Urgent. Come home now. The message comes as he is driving away. Wang calls her in confusion. Listens as her phone rings and rings. Yida should be home. She has every other Monday off from Dragonfly Massage and spends the day lazing about, watching Korean soaps. Wang hangs up and steers his taxi in the direction of Maizidian, worrying that Echo has had an accident. He wonders if Yida’s parents are ill or dying in Anhui. Yida has been estranged from her parents for years, and Wang has never met his mother- or father-in-law, nor Echo her grandparents. What impact their death would have on his wife, Wang has no idea.
The TV flickers in the shadows of the living room.
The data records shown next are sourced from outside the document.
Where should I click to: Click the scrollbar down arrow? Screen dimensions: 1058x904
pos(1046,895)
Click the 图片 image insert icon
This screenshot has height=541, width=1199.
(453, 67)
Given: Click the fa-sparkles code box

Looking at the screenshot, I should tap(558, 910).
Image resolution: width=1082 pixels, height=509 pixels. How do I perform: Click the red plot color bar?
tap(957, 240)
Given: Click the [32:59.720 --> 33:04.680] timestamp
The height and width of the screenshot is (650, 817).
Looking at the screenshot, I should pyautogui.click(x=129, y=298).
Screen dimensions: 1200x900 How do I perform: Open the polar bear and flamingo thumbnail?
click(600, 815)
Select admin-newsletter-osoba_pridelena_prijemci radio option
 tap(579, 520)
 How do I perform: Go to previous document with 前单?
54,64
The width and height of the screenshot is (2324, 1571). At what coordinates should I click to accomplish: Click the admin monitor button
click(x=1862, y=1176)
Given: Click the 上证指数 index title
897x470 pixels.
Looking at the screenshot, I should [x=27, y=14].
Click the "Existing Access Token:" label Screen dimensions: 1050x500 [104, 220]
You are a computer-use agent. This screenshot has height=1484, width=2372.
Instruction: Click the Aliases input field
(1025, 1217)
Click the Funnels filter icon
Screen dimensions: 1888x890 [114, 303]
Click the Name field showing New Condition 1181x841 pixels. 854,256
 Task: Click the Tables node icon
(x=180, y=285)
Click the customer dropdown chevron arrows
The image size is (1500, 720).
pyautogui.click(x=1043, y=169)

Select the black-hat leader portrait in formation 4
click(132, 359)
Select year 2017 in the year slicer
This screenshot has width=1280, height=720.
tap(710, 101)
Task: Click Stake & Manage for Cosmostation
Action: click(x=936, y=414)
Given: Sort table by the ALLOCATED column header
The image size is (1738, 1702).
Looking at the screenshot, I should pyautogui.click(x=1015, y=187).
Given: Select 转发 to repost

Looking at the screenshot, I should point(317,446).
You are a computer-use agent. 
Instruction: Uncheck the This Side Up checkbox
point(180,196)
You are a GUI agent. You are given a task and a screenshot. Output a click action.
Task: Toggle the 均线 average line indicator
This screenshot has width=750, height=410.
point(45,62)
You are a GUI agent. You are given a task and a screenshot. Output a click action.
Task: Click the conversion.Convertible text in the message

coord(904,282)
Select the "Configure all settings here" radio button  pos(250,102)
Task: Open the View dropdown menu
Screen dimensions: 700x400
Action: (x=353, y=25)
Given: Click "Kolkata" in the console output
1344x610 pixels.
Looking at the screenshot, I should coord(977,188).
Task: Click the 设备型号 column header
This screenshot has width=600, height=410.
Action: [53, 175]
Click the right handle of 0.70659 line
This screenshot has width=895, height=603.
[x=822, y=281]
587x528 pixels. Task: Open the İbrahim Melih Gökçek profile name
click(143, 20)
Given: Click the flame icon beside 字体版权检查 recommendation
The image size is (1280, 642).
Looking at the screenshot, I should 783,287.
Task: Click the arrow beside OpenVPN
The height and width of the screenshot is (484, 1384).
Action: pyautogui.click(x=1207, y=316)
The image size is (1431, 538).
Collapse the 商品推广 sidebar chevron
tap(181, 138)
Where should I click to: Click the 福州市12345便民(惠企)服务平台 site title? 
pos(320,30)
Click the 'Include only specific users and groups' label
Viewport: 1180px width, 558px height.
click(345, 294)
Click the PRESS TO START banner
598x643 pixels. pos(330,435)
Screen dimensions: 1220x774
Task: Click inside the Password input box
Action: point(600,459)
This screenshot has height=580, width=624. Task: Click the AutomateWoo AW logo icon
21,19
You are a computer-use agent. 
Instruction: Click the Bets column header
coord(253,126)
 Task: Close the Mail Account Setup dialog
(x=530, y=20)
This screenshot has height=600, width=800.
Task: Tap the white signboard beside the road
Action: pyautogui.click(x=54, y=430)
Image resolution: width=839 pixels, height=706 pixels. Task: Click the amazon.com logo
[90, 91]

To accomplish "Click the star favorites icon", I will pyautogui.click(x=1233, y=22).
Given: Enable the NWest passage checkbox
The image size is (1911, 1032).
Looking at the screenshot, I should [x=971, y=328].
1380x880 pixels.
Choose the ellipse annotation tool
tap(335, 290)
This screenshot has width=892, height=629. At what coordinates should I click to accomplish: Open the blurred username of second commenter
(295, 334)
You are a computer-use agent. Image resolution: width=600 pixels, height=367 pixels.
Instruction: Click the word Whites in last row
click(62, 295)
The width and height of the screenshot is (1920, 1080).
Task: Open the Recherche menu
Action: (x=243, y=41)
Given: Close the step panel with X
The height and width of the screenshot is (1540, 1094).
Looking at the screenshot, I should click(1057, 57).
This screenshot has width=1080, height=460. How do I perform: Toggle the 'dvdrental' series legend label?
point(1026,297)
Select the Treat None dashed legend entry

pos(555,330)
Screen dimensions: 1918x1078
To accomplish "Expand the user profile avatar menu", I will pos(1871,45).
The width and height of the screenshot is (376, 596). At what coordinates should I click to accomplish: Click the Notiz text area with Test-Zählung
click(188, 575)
Coffee cups and bowls, peeled eggshells and the walnuts Yida feeds Echo to improve her grades (persuaded by the superstition that they nourish the brain, because they are the same wrinkled, hemispherical shape) clutter the table from that morning’s breakfast. There’s earthquake coverage on TV. A child’s limp hand in the rubble of a collapsed building. People’s Liberation Army rescue workers heaving at the concrete slab trapping the child to a soundtrack of pulse beats that reminds Wang of the clock ticking on a game show. Then an orchestral swell as the child is freed. Dusty and semi-conscious, his legs bloody and mangled, a stretcher bearing him away. The clip is a week old and Wang has seen it before. He wants to know what has become of the boy. Has he recovered? Can he use his legs? But the story ends here.
‘Yida?’ he calls.
Silence. He goes into the bedroom to look for her. Disorder is the natural state of the room, and a second or two passes before Wang sees the chaos is worse than usual. The mattress has been flipped up, the wardrobe doors are open, and Wang’s shirts dragged from the wire hangers like guilty suspects and dumped in a heap. The underwear drawer has been capsized, and Wang’s boxers, machine-washed to a shade of grey, cast out. Even his trouser pockets have been turned inside out, receipts and coins scattered on the rug.
‘Yida!’ he shouts.
Wang goes back to the living room. The laptop is still there, and Yida’s handbag and wallet are on the chair. Nothing seems to have been stolen. He calls her phone again. Listens to it ring and ring. Celebrities on TV are asking for donations for an earthquake relief fund. The men are grave as they request that viewers call the hotline. The female performers are quivering and emotional. A songstress wipes her tears with pink acrylic fingernails. Wang hangs up.
He is debating whether to call the police when the sirens start wailing outside. The sirens rend the skies with a loudness that can only signal disaster — a fire, or flood or air-raid attack. Wang rushes to the window. Then he remembers the national mourning for Sichuan, and the three-minute ‘silence’ scheduled one week to the minute after the earthquake struck.